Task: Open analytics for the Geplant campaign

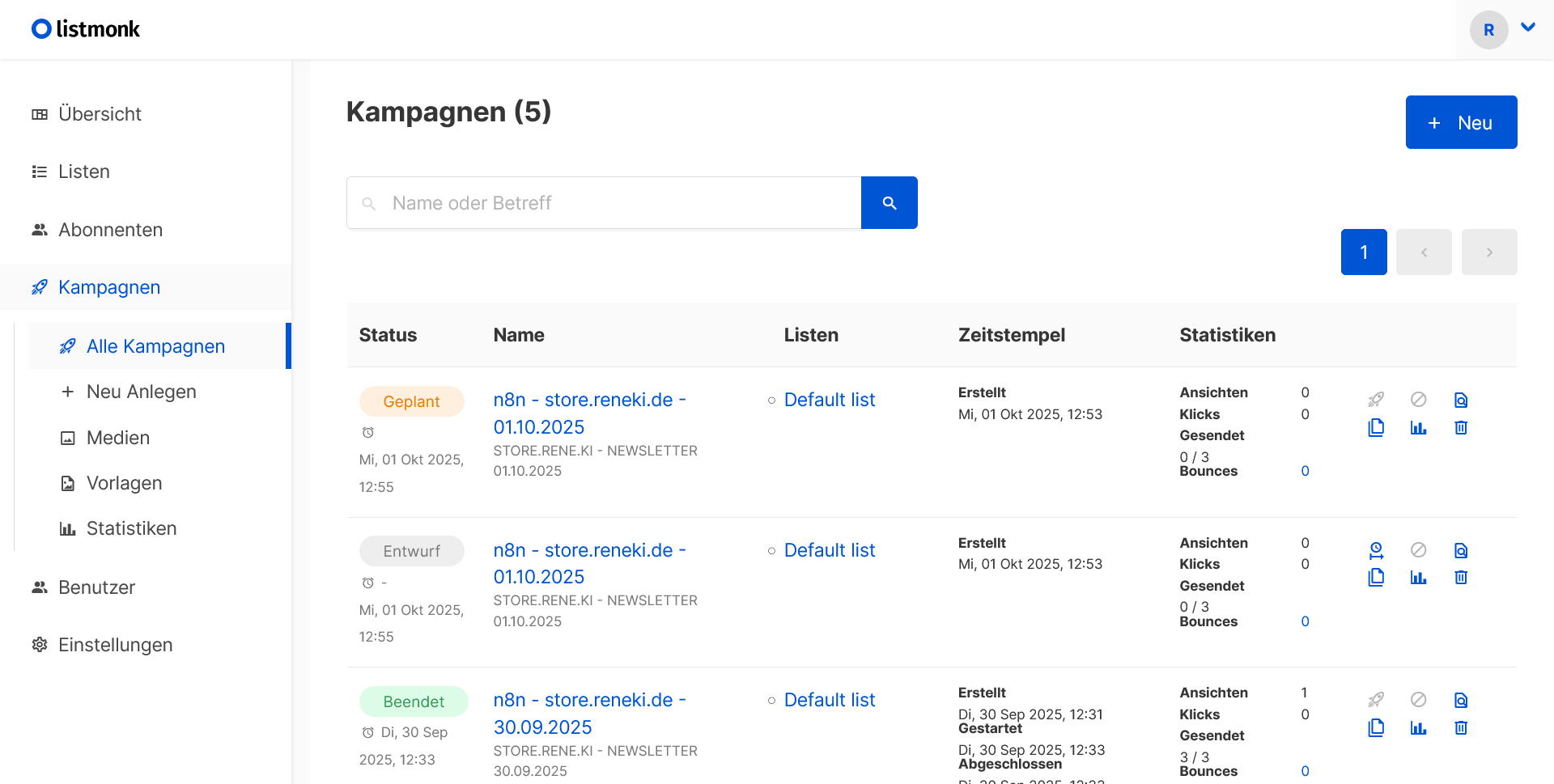Action: pos(1418,427)
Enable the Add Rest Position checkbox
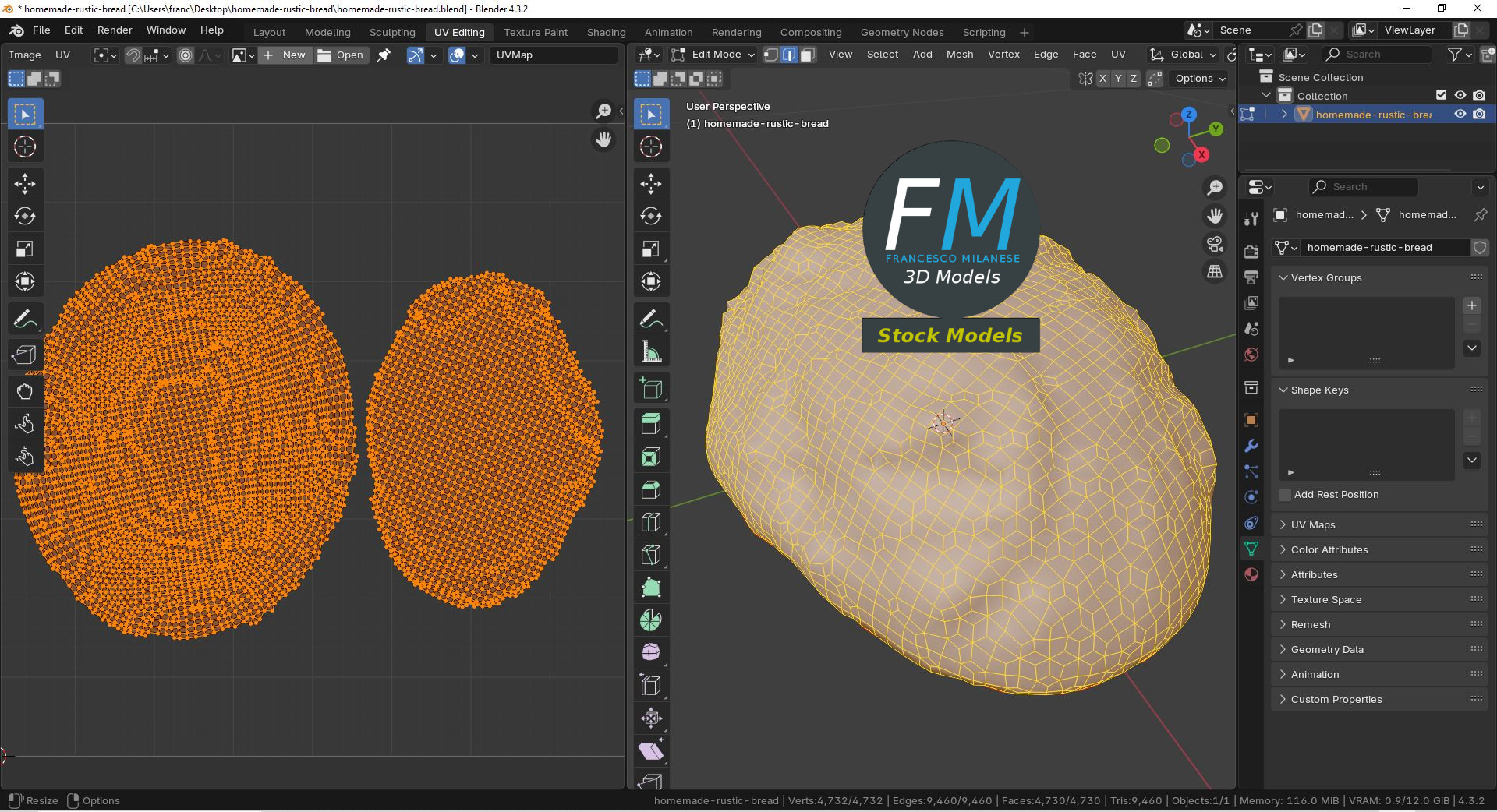1497x812 pixels. [1285, 495]
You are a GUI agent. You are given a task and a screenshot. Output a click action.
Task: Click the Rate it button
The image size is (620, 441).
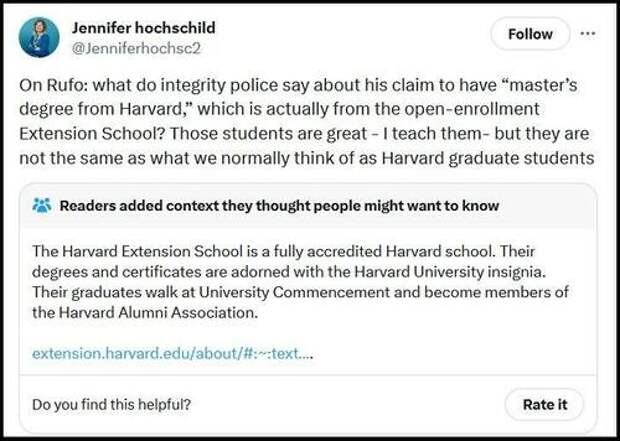pos(544,405)
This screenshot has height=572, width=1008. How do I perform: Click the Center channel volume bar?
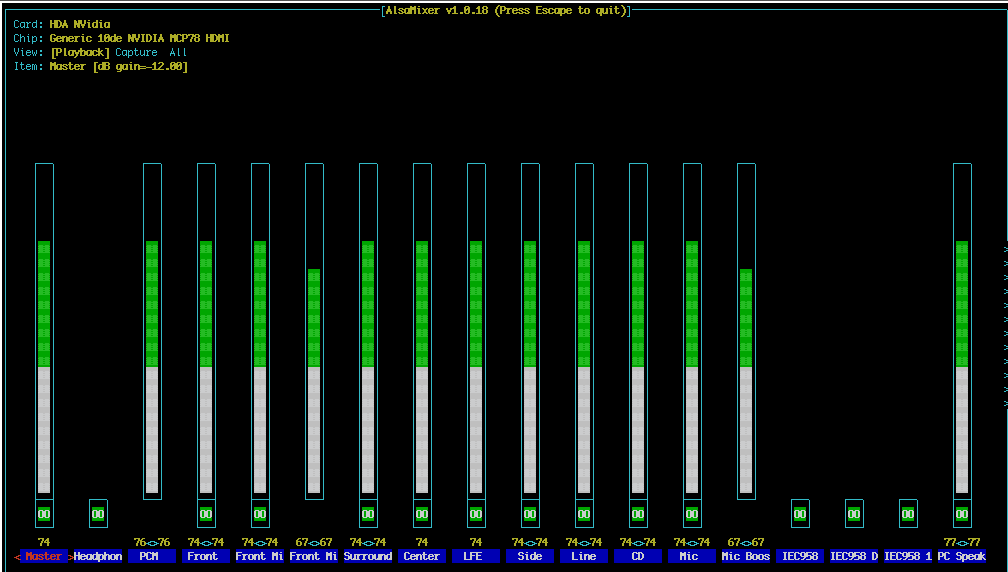pyautogui.click(x=422, y=330)
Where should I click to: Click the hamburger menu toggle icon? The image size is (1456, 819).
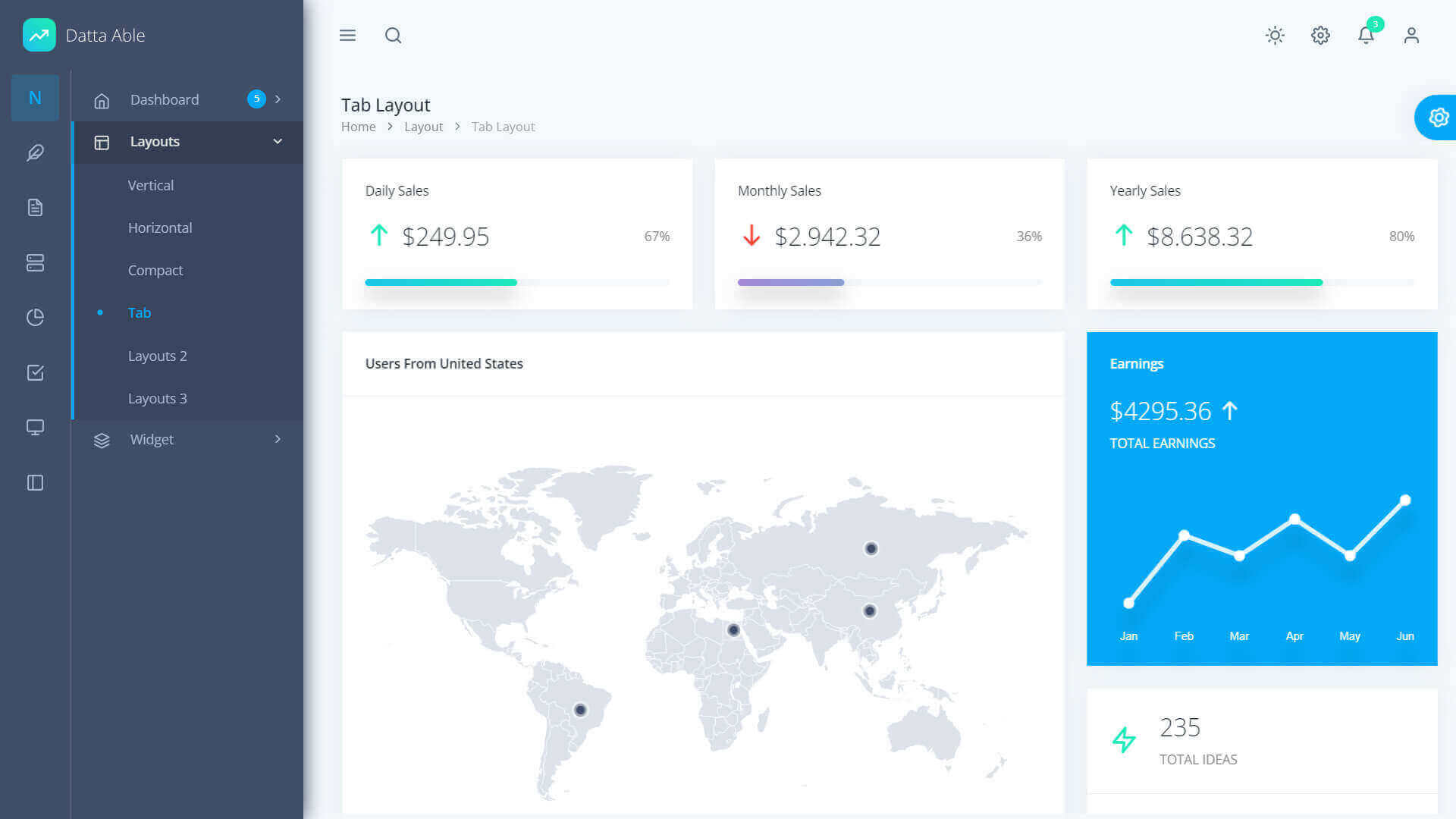point(347,36)
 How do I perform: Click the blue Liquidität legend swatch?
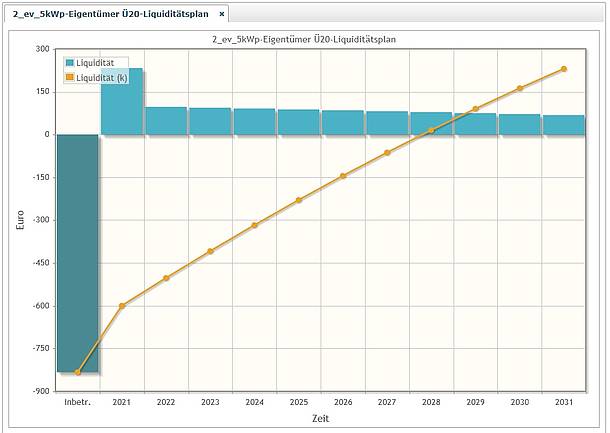point(70,63)
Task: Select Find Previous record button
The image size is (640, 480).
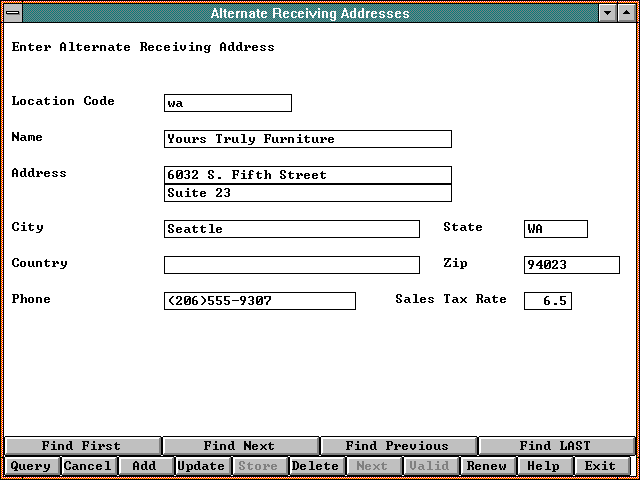Action: (x=397, y=446)
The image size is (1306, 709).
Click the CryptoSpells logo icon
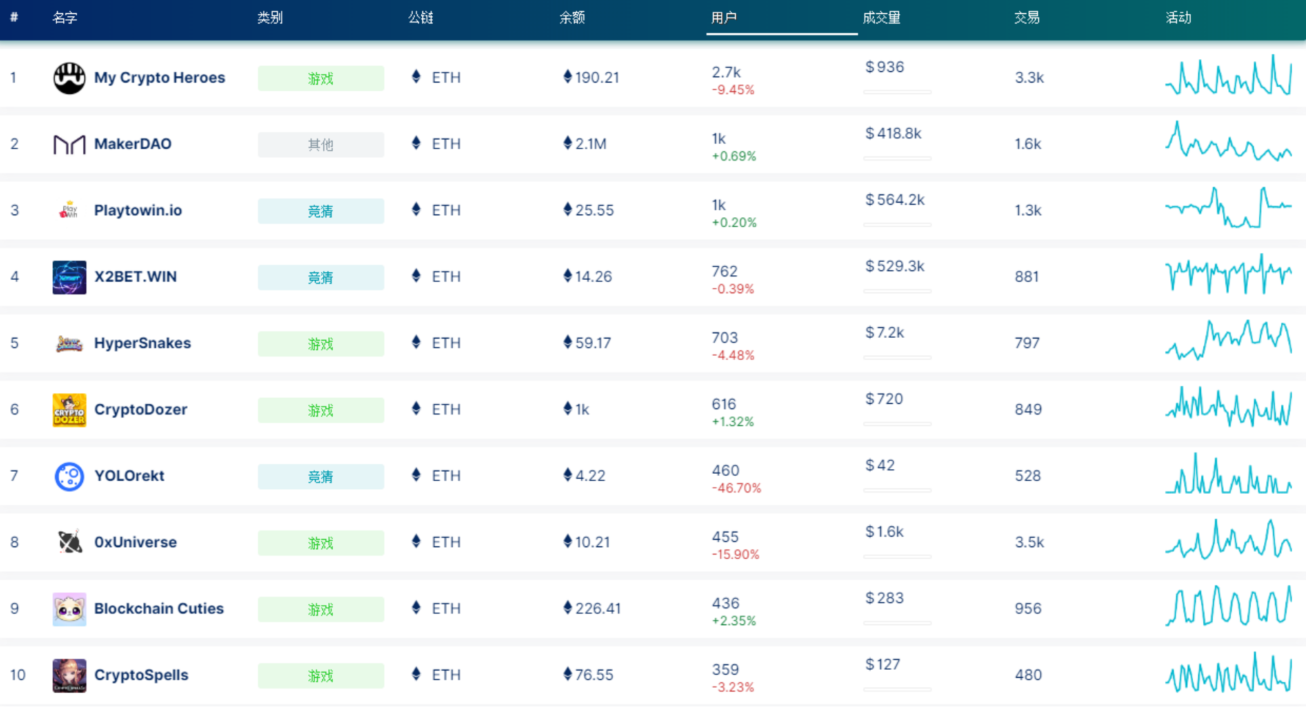pyautogui.click(x=69, y=675)
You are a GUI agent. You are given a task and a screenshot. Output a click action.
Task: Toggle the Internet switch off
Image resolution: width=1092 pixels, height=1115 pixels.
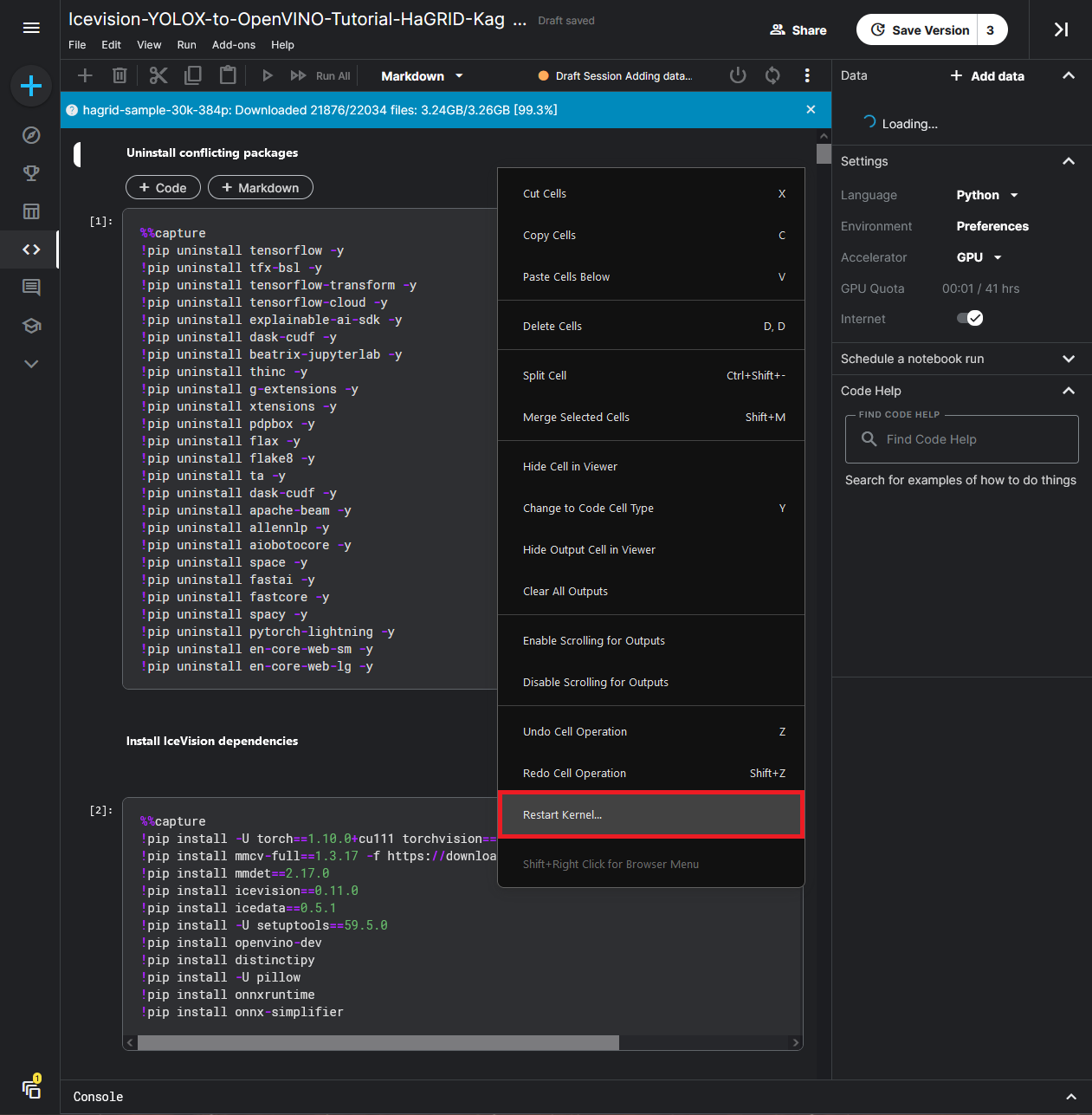click(970, 319)
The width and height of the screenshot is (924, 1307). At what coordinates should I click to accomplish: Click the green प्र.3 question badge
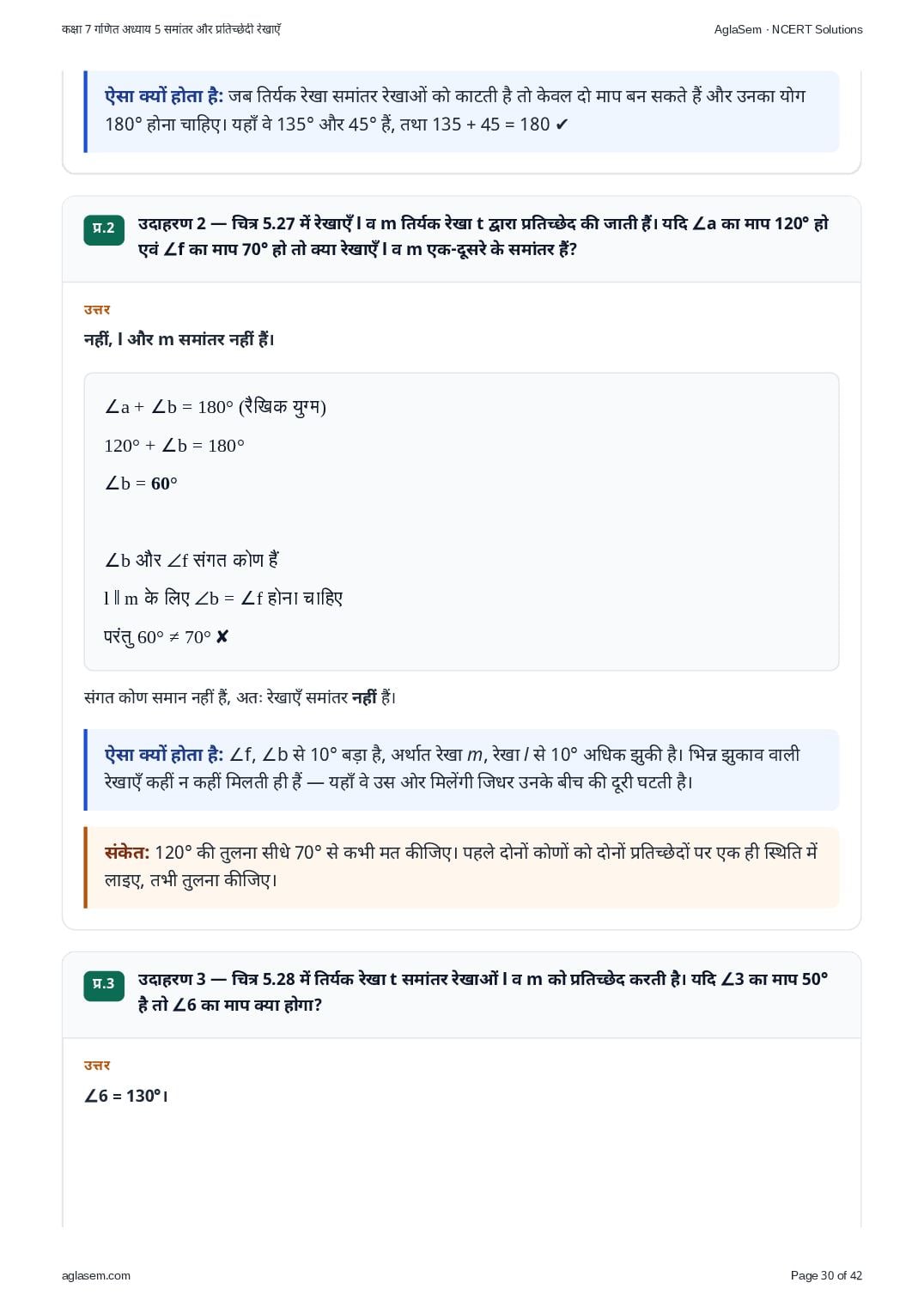104,984
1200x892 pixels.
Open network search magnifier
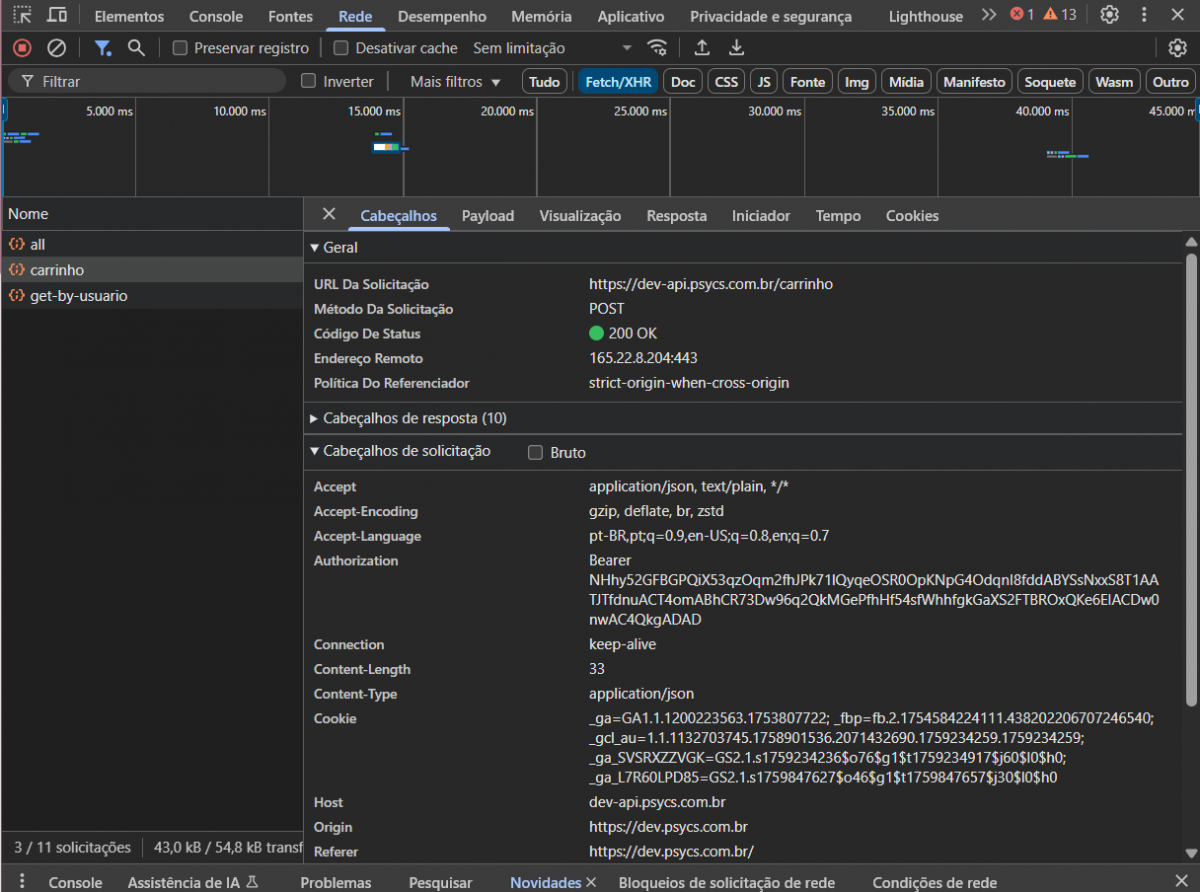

> Required work:
Starting with the line containing "Task: Select Find Previous record button" and going through the end of the records, write the lines out again with "image size" switched to "screenshot size" and nothing else changed. Leave out the pictures.

> Full response:
Task: Select Find Previous record button
The screenshot size is (640, 480).
Action: (x=397, y=446)
The screenshot size is (1306, 709).
Click the CryptoSpells logo icon
pyautogui.click(x=69, y=675)
You are a GUI agent. You are given a task and a screenshot. Output a click action.
Task: Toggle the Internet switch off
Image resolution: width=1092 pixels, height=1115 pixels.
click(970, 319)
The width and height of the screenshot is (924, 1307). At what coordinates should I click to accomplish: Click the green प्र.3 question badge
104,984
1200x892 pixels.
Open network search magnifier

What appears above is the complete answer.